44° 40′ 28.6536” N
4° 47′ 12.012” E
July 23, 2015
When sailing, you should regularly remind yourself that you can plan as much as you want. But in the end it is still often the weather, boat, locks, port conditions and the waters you are sailing in, that determines your sailing progress.
We planned to sail to Valence, one nice long day sailing 70 kilometres with three of the Rhone rivers giant locks along the way.
As we reach Valence, we see a sign, that warns of a water level in the harbour-opening of just 1.5 meters, but we think it is a mistake, because the card says, it is two meters deep. That is “plenty” to our draft of 1.75 meters.

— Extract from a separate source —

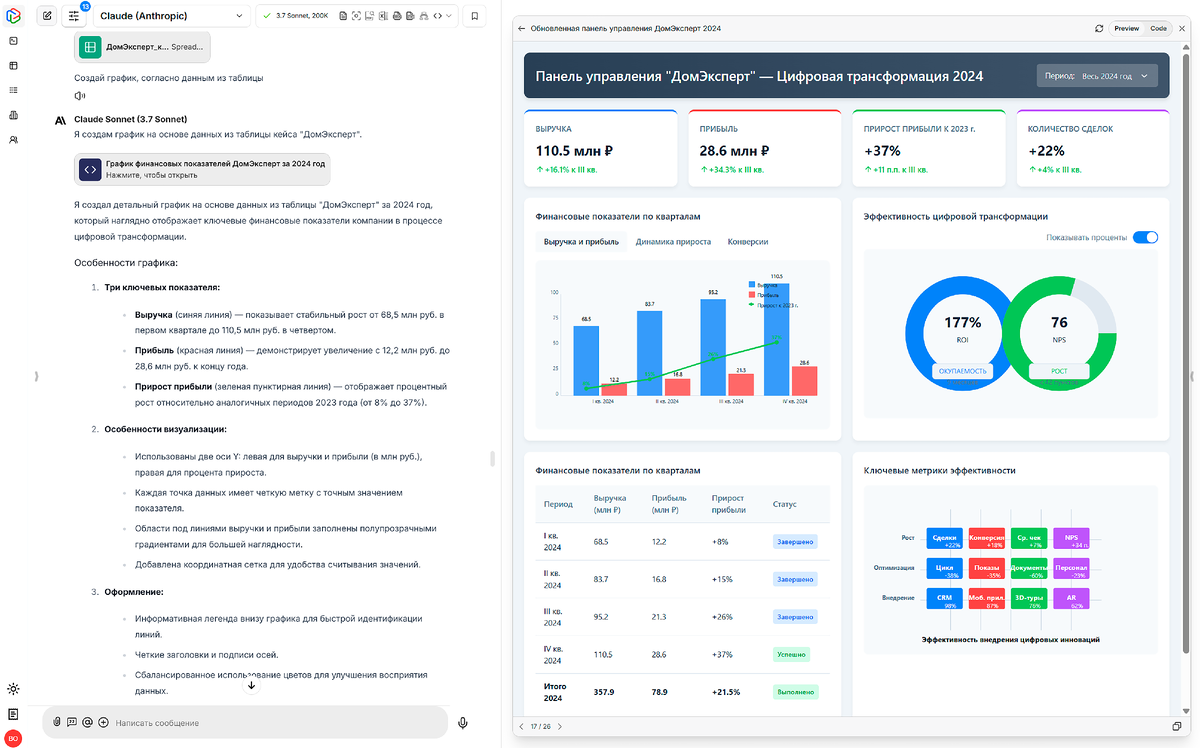
Task: Click the ОКУПАЕМОСТЬ button under ROI
Action: coord(962,371)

It is not an error. Right in the port-hole we get stuck. We cannot go either forward nor back. Ronja succeeds, however, under her own power to wrench us free, and we are seeking out again into the river, while Hanne calls the harbour master and asks for advice for a port with better depth.

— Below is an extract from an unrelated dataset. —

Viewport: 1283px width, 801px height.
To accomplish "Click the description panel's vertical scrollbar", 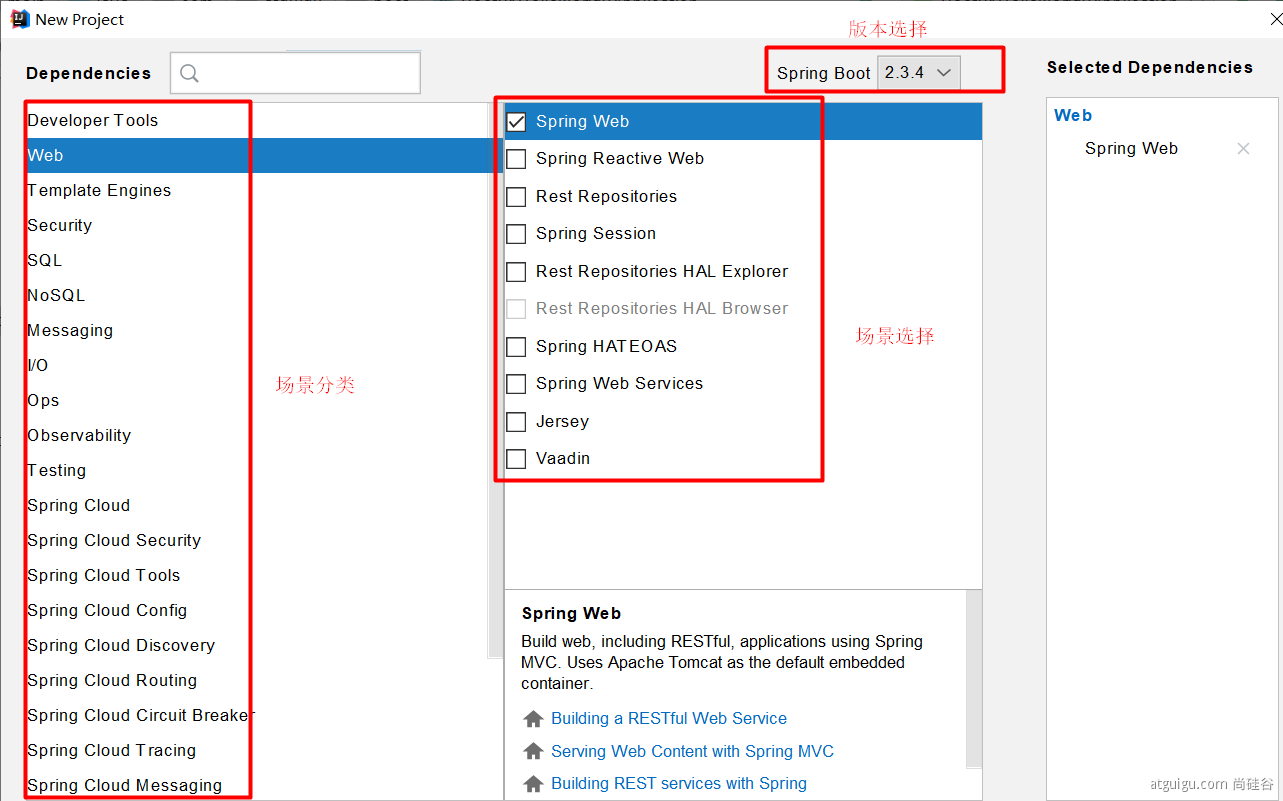I will (975, 680).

He recommends us to sail to Cruaz, which is 33 km and two more giant locks further down the river. And when we reach Cruaz our problems begin again. We find it hard to read the signs on the site and it results in a few groundings. We hit something hard, that the card is called Epis and causes the boat to heel suddenly and violently. We have no idea what an epis is but understand very well that it must be some kind of underwater piles of wood or steel (it turns out on the notice boards on the web, that it is some power-absorbing structures of poles).
Worse still: When we finally understand the signs correctly and reach the harbour entrance, we are totally stuck in sand and mud. We are only 20 meters from the first pontoon in the harbour, we can see that there are large ships there. But we cannot get through. And actually we cannot get back.
We are struggling. We let the engine run us forward. We let the motor run in reverse. We turn the steering wheel to move us clear of the ground. Hanne and Kirsten promptly hang out on one side of the boat and weigh it down as best they can. And finally. After several nerve-racking minutes we break free.
We sail back to the last gate and ask the gate attendant for permission to use their small pier for the night. It has enough space for two boats, which is fortunate as shortly after returning the the British boat “Freedom Found” came back to the lock. It extends only 1:40 and could not make it through the port hole in Cruaz. No wonder we could not either.
It is almost nine o’clock in the evening, and we are still waiting for Jørgen to come and meet with us. He left the boat by mid-afternoon to cycle back after the car in Condrieu.
Log book: Today’s distance: 103 km. Sailed time 8:00 to 21:00 = 13 hours. Locks: 5. Weather: Roasting hot. The helmsman has only an umbrella to provide some shade. During the afternoon there will be wind, and that makes the situation more bearable.